▸ **TASK INSTRUCTIONS**
Begin with the line that holds "Kenra (739, 352)". Write out every line from there to the end of the listing below, word for word.

▸ **INPUT FOR THIS TASK**

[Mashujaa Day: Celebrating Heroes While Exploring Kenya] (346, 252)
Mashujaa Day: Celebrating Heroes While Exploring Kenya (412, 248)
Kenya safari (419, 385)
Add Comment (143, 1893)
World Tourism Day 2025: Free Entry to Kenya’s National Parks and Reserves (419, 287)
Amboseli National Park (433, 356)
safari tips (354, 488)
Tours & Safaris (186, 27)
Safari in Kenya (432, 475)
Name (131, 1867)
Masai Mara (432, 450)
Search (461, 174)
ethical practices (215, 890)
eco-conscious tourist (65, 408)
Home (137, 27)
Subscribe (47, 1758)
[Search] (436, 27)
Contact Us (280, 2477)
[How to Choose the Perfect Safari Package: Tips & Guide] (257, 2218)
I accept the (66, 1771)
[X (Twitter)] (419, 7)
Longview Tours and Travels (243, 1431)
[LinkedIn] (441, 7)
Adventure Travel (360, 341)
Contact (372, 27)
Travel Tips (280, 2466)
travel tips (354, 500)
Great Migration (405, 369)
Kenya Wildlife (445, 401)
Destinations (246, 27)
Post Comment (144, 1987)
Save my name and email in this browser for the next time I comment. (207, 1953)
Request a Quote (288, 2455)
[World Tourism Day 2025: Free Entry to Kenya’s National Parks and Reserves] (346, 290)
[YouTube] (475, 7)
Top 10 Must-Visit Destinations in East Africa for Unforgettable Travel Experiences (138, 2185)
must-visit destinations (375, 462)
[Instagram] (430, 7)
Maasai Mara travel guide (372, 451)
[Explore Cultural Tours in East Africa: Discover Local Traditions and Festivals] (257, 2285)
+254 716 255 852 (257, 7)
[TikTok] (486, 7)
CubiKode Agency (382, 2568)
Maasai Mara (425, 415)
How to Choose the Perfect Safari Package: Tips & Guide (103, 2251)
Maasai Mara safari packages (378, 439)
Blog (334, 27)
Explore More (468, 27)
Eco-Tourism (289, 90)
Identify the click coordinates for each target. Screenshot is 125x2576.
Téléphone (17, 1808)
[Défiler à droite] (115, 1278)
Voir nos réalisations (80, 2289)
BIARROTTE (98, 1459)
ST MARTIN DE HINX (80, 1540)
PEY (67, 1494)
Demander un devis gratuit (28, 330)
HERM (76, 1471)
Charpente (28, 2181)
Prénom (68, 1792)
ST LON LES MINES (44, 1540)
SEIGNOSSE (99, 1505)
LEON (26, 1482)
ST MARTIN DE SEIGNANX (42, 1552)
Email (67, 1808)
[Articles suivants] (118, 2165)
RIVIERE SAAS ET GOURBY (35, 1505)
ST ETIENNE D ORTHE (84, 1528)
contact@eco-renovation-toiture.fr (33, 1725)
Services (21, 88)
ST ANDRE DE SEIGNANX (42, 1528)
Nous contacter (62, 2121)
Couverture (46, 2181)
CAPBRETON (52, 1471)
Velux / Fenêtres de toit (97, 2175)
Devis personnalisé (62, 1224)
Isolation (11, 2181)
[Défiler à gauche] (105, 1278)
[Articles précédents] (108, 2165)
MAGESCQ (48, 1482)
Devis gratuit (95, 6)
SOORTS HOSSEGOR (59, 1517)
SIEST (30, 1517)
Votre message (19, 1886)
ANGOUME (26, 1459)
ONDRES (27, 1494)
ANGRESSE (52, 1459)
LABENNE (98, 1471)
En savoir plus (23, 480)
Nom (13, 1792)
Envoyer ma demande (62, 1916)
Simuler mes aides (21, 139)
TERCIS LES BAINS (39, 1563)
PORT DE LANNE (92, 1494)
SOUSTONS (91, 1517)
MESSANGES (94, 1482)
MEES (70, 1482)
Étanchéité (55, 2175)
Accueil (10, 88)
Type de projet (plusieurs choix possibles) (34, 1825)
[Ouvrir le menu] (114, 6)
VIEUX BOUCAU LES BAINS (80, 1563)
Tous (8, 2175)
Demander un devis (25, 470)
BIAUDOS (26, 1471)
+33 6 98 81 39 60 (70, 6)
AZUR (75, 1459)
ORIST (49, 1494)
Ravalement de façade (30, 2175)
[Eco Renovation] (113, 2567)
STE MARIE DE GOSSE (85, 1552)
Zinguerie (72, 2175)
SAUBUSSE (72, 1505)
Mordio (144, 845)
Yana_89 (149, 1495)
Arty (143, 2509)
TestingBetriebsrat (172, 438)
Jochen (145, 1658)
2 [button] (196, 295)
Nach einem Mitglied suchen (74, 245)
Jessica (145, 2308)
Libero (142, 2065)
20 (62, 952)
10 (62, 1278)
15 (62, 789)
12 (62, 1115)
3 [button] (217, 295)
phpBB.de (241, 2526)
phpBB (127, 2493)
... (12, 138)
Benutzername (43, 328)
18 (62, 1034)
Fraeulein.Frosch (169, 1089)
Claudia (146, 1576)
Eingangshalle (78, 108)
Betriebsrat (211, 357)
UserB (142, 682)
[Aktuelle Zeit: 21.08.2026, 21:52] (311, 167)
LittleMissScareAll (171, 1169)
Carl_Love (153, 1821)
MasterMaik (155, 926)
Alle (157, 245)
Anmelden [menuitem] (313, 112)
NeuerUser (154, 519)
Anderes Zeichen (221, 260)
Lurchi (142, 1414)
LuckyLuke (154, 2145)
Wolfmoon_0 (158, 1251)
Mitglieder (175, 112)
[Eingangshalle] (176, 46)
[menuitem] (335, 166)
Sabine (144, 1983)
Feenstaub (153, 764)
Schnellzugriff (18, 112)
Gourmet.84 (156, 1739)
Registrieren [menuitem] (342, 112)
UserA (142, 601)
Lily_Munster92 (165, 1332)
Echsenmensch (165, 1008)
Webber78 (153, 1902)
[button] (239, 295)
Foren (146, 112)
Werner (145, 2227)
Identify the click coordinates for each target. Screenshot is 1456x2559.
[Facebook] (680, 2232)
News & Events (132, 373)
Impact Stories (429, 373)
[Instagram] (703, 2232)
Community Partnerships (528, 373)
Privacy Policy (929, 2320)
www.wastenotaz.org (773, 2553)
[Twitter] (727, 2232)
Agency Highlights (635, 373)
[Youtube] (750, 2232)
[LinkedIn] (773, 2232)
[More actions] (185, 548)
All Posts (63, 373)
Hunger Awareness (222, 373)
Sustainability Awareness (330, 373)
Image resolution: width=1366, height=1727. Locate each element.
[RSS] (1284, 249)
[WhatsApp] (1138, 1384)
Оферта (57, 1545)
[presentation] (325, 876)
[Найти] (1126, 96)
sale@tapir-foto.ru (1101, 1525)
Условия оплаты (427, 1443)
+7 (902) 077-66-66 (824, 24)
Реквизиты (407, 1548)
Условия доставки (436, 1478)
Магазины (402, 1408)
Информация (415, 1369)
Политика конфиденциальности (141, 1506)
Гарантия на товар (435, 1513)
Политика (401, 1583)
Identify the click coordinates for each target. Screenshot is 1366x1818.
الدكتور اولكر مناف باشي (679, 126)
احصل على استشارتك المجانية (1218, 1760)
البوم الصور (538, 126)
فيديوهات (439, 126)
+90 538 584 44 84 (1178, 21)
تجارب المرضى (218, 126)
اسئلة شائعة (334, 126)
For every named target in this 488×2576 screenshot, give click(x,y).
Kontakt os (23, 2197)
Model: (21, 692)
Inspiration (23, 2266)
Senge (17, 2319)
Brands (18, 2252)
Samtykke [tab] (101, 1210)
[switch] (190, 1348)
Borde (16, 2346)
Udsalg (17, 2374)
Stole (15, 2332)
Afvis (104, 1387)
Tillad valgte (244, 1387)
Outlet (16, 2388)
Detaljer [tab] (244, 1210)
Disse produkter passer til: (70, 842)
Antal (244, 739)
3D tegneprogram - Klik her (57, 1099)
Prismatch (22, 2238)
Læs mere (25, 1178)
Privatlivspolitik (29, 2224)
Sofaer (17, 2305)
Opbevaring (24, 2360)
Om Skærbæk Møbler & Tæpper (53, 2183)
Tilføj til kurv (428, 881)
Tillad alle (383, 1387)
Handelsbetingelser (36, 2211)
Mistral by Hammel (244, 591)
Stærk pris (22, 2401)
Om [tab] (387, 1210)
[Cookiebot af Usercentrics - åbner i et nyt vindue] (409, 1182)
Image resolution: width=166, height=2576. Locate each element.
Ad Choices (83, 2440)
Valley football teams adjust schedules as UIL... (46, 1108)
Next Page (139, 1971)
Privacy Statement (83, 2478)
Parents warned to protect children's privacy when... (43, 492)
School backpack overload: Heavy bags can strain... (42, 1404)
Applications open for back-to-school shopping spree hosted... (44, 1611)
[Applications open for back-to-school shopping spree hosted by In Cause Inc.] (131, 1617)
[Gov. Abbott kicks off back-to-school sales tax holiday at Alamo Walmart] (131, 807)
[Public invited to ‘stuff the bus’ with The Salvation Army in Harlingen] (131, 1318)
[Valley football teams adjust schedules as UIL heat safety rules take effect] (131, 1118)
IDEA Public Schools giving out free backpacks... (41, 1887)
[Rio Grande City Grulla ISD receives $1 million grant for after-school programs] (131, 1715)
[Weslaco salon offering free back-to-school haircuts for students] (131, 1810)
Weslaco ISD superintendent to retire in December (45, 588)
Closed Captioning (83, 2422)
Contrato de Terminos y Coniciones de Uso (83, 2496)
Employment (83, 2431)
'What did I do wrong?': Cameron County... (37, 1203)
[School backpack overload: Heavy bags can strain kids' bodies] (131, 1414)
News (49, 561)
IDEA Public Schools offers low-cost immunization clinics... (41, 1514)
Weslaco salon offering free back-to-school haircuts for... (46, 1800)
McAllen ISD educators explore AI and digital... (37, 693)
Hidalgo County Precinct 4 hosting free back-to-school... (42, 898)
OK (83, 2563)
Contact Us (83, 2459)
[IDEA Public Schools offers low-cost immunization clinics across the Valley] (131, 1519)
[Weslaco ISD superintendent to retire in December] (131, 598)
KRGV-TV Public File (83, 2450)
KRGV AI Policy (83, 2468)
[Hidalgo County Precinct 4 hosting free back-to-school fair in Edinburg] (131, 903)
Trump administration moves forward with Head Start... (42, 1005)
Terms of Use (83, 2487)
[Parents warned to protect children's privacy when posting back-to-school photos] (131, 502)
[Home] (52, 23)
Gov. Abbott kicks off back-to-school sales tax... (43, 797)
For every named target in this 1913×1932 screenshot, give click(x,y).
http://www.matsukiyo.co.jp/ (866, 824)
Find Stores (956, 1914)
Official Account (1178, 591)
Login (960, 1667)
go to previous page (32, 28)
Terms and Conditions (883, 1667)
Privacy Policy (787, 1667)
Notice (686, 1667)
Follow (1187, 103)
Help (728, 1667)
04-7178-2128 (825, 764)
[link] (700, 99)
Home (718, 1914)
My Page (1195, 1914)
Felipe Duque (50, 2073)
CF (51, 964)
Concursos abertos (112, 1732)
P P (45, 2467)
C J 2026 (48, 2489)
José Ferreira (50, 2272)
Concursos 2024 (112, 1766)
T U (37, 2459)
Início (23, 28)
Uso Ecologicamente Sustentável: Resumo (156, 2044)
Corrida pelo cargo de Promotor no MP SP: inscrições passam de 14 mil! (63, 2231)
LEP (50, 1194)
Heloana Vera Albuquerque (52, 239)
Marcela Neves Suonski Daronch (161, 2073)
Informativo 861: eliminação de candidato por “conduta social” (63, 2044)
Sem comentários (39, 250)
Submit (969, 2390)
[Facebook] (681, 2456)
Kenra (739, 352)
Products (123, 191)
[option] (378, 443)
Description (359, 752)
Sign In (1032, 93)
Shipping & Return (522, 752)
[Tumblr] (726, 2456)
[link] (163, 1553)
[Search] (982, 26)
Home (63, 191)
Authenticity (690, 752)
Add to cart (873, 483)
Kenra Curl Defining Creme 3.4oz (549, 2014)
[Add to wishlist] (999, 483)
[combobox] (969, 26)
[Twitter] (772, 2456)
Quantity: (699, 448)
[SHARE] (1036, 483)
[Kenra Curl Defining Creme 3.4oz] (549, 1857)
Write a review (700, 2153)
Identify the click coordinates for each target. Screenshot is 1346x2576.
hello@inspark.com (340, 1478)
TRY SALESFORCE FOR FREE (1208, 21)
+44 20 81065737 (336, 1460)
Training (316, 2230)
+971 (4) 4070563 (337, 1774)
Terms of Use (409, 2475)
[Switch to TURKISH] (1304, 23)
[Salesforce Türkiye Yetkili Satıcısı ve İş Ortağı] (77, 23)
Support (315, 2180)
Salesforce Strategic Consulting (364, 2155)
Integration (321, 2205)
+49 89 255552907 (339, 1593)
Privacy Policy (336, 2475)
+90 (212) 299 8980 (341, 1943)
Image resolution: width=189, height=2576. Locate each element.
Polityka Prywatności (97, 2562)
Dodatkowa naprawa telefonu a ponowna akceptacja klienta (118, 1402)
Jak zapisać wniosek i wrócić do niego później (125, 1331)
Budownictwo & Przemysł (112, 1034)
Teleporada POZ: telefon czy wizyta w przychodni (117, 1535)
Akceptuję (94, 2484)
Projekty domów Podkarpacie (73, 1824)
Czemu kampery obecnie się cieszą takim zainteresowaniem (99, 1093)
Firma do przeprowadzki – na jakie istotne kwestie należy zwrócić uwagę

▸ **ANSWER TO THE PROBLEM**
Kenra (739, 352)
Products (123, 191)
[option] (378, 443)
Description (359, 752)
Sign In (1032, 93)
Shipping & Return (522, 752)
[Tumblr] (726, 2456)
[link] (163, 1553)
[Search] (982, 26)
Home (63, 191)
Authenticity (690, 752)
Add to cart (873, 483)
Kenra Curl Defining Creme 3.4oz (549, 2014)
[Add to wishlist] (999, 483)
[combobox] (969, 26)
[Twitter] (772, 2456)
Quantity: (699, 448)
[SHARE] (1036, 483)
[Kenra Curl Defining Creme 3.4oz] (549, 1857)
Write a review (700, 2153)
Identify the click coordinates for each target. Screenshot is 1346x2576.
hello@inspark.com (340, 1478)
TRY SALESFORCE FOR FREE (1208, 21)
+44 20 81065737 (336, 1460)
Training (316, 2230)
+971 (4) 4070563 (337, 1774)
Terms of Use (409, 2475)
[Switch to TURKISH] (1304, 23)
[Salesforce Türkiye Yetkili Satıcısı ve İş Ortağı] (77, 23)
Support (315, 2180)
Salesforce Strategic Consulting (364, 2155)
Integration (321, 2205)
+49 89 255552907 (339, 1593)
Privacy Policy (336, 2475)
+90 (212) 299 8980 (341, 1943)
Image resolution: width=189, height=2576. Locate each element.
Polityka Prywatności (97, 2562)
Dodatkowa naprawa telefonu a ponowna akceptacja klienta (118, 1402)
Jak zapisać wniosek i wrócić do niego później (125, 1331)
Budownictwo & Przemysł (112, 1034)
Teleporada POZ: telefon czy wizyta w przychodni (117, 1535)
Akceptuję (94, 2484)
Projekty domów Podkarpacie (73, 1824)
Czemu kampery obecnie się cieszą takim zainteresowaniem (99, 1093)
Firma do przeprowadzki – na jakie istotne kwestie należy zwrócić uwagę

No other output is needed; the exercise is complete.